# Document passage start

[PATCH v2] arm64: tlb: Fix TLBI RANGE operand

Thu Apr 4 03:26:20 PDT 2024

Hi Marc,

On 4/4/24 19:10, Marc Zyngier wrote:
> On Thu, 04 Apr 2024 06:36:24 +0100,
> Gavin Shan <gshan at redhat.com> wrote:
>>
>> KVM/arm64 relies on TLBI RANGE feature to flush TLBs when the dirty
>> bitmap is collected by VMM and the corresponding PTEs need to be
>> write-protected during live migration. Unfortunately, the operand
>> passed to the TLBI RANGE instruction isn't correctly sorted out by
>> commit d1d3aa98b1d4 ("arm64: tlb: Use the TLBI RANGE feature in arm64").
> 
> This isn't the offending commit. See below.
> 

Yes, I agree with you and more explanations as below.

>> It leads to crash on the destination VM after live migration because
>> TLBs aren't flushed completely and some of the dirty pages are missed.
>>
>> For example, I have a VM where 8GB memory is assigned, starting from
>> 0x40000000 (1GB). Note that the host has 4KB as the base page size.
>> All TLBs for VM can be covered by one TLBI RANGE operation. However,
>> the operand 0xffff708000040000 is set for scale -9, and  -1 is returned
> 
> It's not scale, as it is limited to 2 bits. It's a random value that
> actively corrupts adjacent fields because it is wrongly sign-extended.
> ASID and TG are now utter bollocks, and the CPU is within its rights
> to totally ignore the TLBI (TG indicates 64kB translation granule...).
> 
> We really should fix __TLBI_VADDR_RANGE() to use proper bit fields
> instead of a bunch of shifts that lead to this mess.
> 

Well, I meant the variable @scale instead of SCALE, part of the operand
to TLBI RANGE instruction. Let me make it clear in next revision.

Yes, __TLBI_VADDR_RANGE() can be improved by masks. However, the source
of the mess is 117940aa6e5f8 ("KVM: arm64: Define kvm_tlb_flush_vmid_range()")
because it can pass @pages (e.g. 0x200000) that __flush_tlb_range_op() can't
handle. It may be another hint to set 117940aa6e5f8 as the fix target.

>> from __TLBI_RANGE_NUM() for scale 3/2/1/0 and rejected by the loop in
>> __flush_tlb_range_op(). __TLBI_RANGE_NUM() isn't expected to work
>> like this because all the pages should be covered by scale 3/2/1/0,
>> plus an additional page if needed.
>>
>> Fix the macro __TLBI_RANGE_NUM() so that the correct NUM and TLBI RANGE
>> operand are provided for each scale level. With the changes, [-1 31]
>> instead of [-1 30] can be returned from the macro, meaning the TLBs for
>> 0x200000 pages (8GB memory) can be flushed in one shoot at scale 3. The
>> macro TLBI_RANGE_MASK is dropped since no one uses it any more.

# Document passage end

→ **Written problem a**: Reproduce, word for word, the stretch of the TLBI RANGE patch discussion from "On 4/4/24 19:10, Marc" through "commit. See below.".
The patch discussion and the listing that comes next are unrelated material.

# Material for this exercise start

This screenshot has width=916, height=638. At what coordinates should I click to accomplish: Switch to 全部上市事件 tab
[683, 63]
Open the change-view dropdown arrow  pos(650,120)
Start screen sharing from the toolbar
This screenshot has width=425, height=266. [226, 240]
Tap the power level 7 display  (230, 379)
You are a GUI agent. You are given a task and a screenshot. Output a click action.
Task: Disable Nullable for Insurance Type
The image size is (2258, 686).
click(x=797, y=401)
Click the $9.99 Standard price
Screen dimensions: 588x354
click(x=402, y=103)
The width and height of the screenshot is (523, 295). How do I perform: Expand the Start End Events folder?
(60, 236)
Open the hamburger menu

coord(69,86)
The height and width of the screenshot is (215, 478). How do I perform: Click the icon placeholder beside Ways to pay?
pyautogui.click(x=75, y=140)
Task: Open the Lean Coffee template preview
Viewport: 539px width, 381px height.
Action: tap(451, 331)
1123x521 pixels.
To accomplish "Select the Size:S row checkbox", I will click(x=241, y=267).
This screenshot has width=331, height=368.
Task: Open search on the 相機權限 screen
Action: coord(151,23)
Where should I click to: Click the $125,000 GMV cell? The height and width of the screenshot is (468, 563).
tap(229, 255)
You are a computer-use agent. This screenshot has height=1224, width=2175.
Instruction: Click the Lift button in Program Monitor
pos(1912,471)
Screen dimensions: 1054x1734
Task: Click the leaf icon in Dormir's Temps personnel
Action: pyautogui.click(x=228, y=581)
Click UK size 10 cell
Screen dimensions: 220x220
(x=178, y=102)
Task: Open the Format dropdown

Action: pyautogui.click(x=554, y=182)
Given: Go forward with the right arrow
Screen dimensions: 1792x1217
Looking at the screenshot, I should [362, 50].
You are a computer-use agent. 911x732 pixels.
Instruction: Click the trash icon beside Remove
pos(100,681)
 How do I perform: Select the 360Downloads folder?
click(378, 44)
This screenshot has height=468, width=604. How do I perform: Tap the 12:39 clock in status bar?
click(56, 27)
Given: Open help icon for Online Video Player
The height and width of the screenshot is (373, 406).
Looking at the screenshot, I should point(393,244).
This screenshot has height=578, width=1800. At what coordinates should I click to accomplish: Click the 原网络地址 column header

# Material for this exercise end

→ **Written problem b**: Duplicate verbatim the stretch of the listing from the line that contains "Tap the power" through the line that contains "Looking at the screenshot, I should [362, 50].", including both of those lines.

→ **Complete answer a**:
On 4/4/24 19:10, Marc Zyngier wrote:
> On Thu, 04 Apr 2024 06:36:24 +0100,
> Gavin Shan <gshan at redhat.com> wrote:
>>
>> KVM/arm64 relies on TLBI RANGE feature to flush TLBs when the dirty
>> bitmap is collected by VMM and the corresponding PTEs need to be
>> write-protected during live migration. Unfortunately, the operand
>> passed to the TLBI RANGE instruction isn't correctly sorted out by
>> commit d1d3aa98b1d4 ("arm64: tlb: Use the TLBI RANGE feature in arm64").
> 
> This isn't the offending commit. See below.

→ **Complete answer b**:
Tap the power level 7 display  (230, 379)
You are a GUI agent. You are given a task and a screenshot. Output a click action.
Task: Disable Nullable for Insurance Type
The image size is (2258, 686).
click(x=797, y=401)
Click the $9.99 Standard price
Screen dimensions: 588x354
click(x=402, y=103)
The width and height of the screenshot is (523, 295). How do I perform: Expand the Start End Events folder?
(60, 236)
Open the hamburger menu

coord(69,86)
The height and width of the screenshot is (215, 478). How do I perform: Click the icon placeholder beside Ways to pay?
pyautogui.click(x=75, y=140)
Task: Open the Lean Coffee template preview
Viewport: 539px width, 381px height.
Action: tap(451, 331)
1123x521 pixels.
To accomplish "Select the Size:S row checkbox", I will click(x=241, y=267).
This screenshot has width=331, height=368.
Task: Open search on the 相機權限 screen
Action: coord(151,23)
Where should I click to: Click the $125,000 GMV cell? The height and width of the screenshot is (468, 563).
tap(229, 255)
You are a computer-use agent. This screenshot has height=1224, width=2175.
Instruction: Click the Lift button in Program Monitor
pos(1912,471)
Screen dimensions: 1054x1734
Task: Click the leaf icon in Dormir's Temps personnel
Action: pyautogui.click(x=228, y=581)
Click UK size 10 cell
Screen dimensions: 220x220
(x=178, y=102)
Task: Open the Format dropdown

Action: pyautogui.click(x=554, y=182)
Given: Go forward with the right arrow
Screen dimensions: 1792x1217
Looking at the screenshot, I should [362, 50].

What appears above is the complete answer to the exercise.